Well, now that we have the doors off, let's try plugging it back in.
Is it a heat pump again instead of a paperweight ?
I think so. But it is just pumping heat from the condenser coil to the expansion coil. Taking heat out of point A in the reservoir to point B. Moving heat from one location to another within a single "reservoir" No ?
Again, the hot and cold reservoirs are part of the definition of a heat pump.
It depends on what definition you read and how good the dictionary is.
What is the point of these questions?
The point is that a heat pump and an engine working together, regardless of if that is considered possible or not, does not necessitate that both work between the same two "reservoirs".
I also kind of object to the use of the colloquial term "reservoir" as used in relation to HEAT as the term "Heat reservoir" was coined when heat was still considered an actual fluid. A reservoir being by definition, a place or container for storing a fluid. Heat is not a fluid and continuing to think of heat in terms of a fluid is false and numbs the brain.
By way of explanation, I just came here out of curiosity to see why the topic starter (Low-Q) wanted to use the diagram I posted in another forum.
Naturally I find the topic mater interesting and couldn't help getting drawn in. My apologies.
A heat pump, stripped of all its non-essentials does not IMO depend for its operation in any way on the existence of two pre-existing "reservoirs".
Take the actual working unit out of whatever its in and set it on a table in a room where everything is the same temperature and there are no TWO separate Hot and Cold areas of any kind with any temperature difference that can be measured with a thermometer.
Plug it in and a temperature difference is CREATED.
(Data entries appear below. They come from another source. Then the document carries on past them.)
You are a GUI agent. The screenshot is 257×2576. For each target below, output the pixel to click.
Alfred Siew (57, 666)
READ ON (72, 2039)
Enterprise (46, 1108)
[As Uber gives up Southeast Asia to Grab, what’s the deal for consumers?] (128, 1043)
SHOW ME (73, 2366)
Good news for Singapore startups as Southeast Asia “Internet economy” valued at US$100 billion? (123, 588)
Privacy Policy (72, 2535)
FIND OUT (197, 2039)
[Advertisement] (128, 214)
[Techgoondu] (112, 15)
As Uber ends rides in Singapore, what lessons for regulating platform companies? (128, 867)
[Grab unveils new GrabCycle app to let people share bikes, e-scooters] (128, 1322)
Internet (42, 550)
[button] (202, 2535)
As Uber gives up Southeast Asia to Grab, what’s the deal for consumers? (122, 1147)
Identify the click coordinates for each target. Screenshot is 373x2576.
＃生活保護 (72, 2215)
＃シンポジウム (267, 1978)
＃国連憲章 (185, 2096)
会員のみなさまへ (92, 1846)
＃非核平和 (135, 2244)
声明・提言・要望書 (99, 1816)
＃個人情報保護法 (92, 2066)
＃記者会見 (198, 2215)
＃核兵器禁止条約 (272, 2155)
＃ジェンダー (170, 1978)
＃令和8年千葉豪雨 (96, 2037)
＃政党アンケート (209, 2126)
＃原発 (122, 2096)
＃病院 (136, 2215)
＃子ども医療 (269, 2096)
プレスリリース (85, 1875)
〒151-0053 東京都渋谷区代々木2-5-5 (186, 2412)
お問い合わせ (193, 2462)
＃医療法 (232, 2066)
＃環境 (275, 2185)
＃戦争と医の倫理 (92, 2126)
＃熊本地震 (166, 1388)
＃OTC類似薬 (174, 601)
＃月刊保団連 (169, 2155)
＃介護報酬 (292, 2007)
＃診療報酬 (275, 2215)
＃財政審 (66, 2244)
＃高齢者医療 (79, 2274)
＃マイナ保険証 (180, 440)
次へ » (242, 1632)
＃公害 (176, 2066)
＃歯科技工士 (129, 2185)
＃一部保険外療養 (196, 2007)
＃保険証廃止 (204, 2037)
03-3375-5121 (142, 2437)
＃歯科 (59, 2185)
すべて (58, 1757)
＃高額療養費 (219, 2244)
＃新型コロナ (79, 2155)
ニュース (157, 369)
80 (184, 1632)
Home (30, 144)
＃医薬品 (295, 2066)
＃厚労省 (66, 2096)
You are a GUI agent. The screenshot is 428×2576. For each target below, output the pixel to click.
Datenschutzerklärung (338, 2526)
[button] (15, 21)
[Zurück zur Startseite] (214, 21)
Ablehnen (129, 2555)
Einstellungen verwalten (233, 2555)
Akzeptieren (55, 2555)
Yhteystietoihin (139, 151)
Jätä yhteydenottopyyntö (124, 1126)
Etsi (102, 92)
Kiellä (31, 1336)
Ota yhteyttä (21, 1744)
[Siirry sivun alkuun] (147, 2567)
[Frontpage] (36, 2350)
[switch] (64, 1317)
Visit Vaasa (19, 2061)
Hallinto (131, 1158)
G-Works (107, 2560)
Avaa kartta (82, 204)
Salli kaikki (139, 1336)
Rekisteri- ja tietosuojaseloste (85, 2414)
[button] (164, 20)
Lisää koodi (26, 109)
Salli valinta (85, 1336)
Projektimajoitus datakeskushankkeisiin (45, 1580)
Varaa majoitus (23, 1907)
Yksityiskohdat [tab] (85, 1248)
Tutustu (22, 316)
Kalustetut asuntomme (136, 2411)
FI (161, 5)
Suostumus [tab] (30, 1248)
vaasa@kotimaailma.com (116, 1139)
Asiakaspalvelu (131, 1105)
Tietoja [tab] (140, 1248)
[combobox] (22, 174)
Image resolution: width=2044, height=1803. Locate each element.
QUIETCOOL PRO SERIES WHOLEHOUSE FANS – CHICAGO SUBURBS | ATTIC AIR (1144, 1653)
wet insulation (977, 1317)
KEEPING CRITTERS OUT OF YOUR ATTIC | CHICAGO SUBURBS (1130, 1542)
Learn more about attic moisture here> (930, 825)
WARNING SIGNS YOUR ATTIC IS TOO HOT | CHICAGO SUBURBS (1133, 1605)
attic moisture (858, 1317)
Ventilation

The condenser coil gets hot and the expansion coil gets cold. If you want to call these coils "reservoirs" I guess that's fine but I think it is very misleading. At any rate, the heat pump does not depend on this temperature difference for its operation. It creates the temperature difference where there wasn't one before.
To insist that it is more or less efficient depending on the temperature of the two "reservoirs" is, I think, also misleading. It works to create a temperature difference sitting on a table. The idea of efficiency to heat your home or cool your food has to do with the specific application. Sitting on a table, not applied to anything, not being used to heat or cool any two different spaces it works to create a temperature difference where there was none before just the same.